Ok you have 4 jacks,, 2 subs and 2 front.. These should connect to a preamp,, which takes 4 inputs and allows you to equalize or adjust how the music should sound,, now from the pre-amp,, it runs to an amplifier,, thats powers the subs and another that powers the speakers.. Some amps have 4 inputs so you can use one amp for your subs mids and heights..
for example a basic music system is
1 cd player 1 pre amp 1 amplifier (4 inputs, 4 channel out)
you bridge 1+2 and connect this to 1 12" double coil sub woofer
the next 2 connect to 2 mid speakers example "rockford or ev 5 / 8 " and 2 tweeters for heights..
Thats a kicking tricked out basic car audio system,,,
I believe what your trying to do is to run 2 12" subs and some other satillite speakers? We used to do that all the time.. That is called running the amp in "mixed mono" that's where the mids & tweets are run in stereo while the subs are bridged mono. This configuration is what made Rockford Fosgate "The Bomb" back in the day. To do what you want your subs have got to be 8 ohms, NOT 4, Dual Voice Coil 4 ohms would be OK. Before i tell you how it can be done let me tell you what will happen... For one thing you will be "making" your own cross overs for the subs and mids and tweets. Forget about using the cross overs on the amp. 2ndly you will lose about 1/3 to 1/2 of the amps power because the crossovers are so inefficient, so don't even think your going to get anywhere near 1200 watts from the amp. More like 300, and that's on a good day. But if you still want to do it you go to your Radio Shack and get 1ea 6.0 mHy (milhenry) coil and two 47 mfd (microfared) capacitors, or something close to that value. So you would wire your mids & tweets normal in stereo and on the + line to each mid wire in the 47 mfd capacitor. That is your h/p crossover which will crossover your mids @ appx 130hz. Now on your subs. You want to wire them in parellel (both +s twisted together and both -s twisted together so it looks like there is just one woofer with a + and a -) Than from the L+ of the amp run a wire to the coil and from the coil to the + of the woofers, than using the R- of the amp to the -s of the woofers. Do not use any of the amps built in crossovers leave it on full. Good luck.

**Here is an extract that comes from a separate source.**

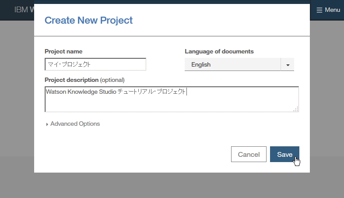Click the Advanced Options disclosure triangle
This screenshot has height=198, width=344.
pyautogui.click(x=47, y=124)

Mark @ Sounds Good to Me Tempe, AZ
first off nice choice on the amp check ur power and ground connections make sure the main battery to bady ground is good if questionable add a new one cant hurt to have extra grounds from the batt to the body make sure the amp ground is as short as u can make it make sure its grounded to bare metal if any of these dont work u may have a prob inside ur amp
positive (1 guage) from main battery to second battery positive terminal. hook all amps positive to second battery and hook 2nd battery ground to frame of car (where amp is now grounded) if you have a 2nd battery a cap is a waste of money. make sure all grounds (battery and amps) are together on same ground point of car, do not ground amps to battery - ground everything to 1 spot on the frame or body of the car ! - yes you can pigtail remote leads.